A series of 1H-1,2,3-triazole-4H-chromene-d-glucose hybrid compounds 7a-o was synthesized via click chemistry using 2-amino-7-propargyloxy-4H-chromene-3-carbonitriles 5a-o and peracetylated d-glucopyranosyl azide, respectively. CuNP@montmorillonite K10 was used as the catalyst in the presence of DIPEA. All the synthesized 1H-1,2,3-triazoles exhibited potent anticancer activity in vitro against the tested cancer cells, including MCF-7, HepG2, and HeLa.
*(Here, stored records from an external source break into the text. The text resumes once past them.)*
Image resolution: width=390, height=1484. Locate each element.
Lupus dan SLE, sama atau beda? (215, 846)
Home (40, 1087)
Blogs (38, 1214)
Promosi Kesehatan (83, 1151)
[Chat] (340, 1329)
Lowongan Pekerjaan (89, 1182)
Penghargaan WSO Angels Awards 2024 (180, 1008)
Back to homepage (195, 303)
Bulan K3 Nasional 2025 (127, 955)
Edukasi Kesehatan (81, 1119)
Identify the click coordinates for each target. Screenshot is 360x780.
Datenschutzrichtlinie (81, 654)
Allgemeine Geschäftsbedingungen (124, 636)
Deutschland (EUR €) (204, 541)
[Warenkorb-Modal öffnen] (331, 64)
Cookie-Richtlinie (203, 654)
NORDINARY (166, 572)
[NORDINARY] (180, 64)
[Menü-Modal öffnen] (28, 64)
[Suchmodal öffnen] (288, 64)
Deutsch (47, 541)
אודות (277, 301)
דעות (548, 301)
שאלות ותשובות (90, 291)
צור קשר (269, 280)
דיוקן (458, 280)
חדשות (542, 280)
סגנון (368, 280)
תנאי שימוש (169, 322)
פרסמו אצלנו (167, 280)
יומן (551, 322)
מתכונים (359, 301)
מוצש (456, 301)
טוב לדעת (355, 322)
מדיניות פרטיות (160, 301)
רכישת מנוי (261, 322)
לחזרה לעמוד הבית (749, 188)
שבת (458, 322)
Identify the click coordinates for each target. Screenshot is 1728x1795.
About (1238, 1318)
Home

Almost all these compounds had low cytotoxicity against WI-37 cells. Amongst the tested compounds, some compounds exhibited strong activity against the tested cancer cell lines with IC50 < 5 mu M, such as 7g, 7m, and 7o against HepG2, 7b, 7f, 7g, and 7k against MCF-7, 7c, 7e, and 7n against HeLa, and 7b, 7j, and 7n against SK-LU-1 cancer cell lines. Compounds, 7b, 7f, 7g, and 7k, exhibited remarkable dual inhibitory activity against EGFR and VEGFR-2 tyrosine kinases in comparison with erlotinib and sorafenib, respectively. The resulted docking studies showed that the representative compound 7g displayed a similar binding mode to erlotinib in the EGFR enzyme 4HJO and showed good binding energies. Induced-fit docking and MM-GBSA calculations were carried out to elucidate the inhibitory potential of compound 7g against the tested enzyme 4HJO. The docking analysis showed that between the hydrophilic and hydrophobic interactions at the active site of the EGFR enzyme, the hydrogen-bond binding between the acetate functional group and appropriate amino acid residues displayed the most important contribution in intensifying the potency against this enzyme. The interaction of the Cys773 residue was the decisive interaction for the ligands to reside in the receptor of 4HJO, and therefore the activity of the selected inhibitor. Further, 300 ns MD simulation of the 7g/4HJO complex showed the stability of the ligand-protein complex and structural insights into its binding mode.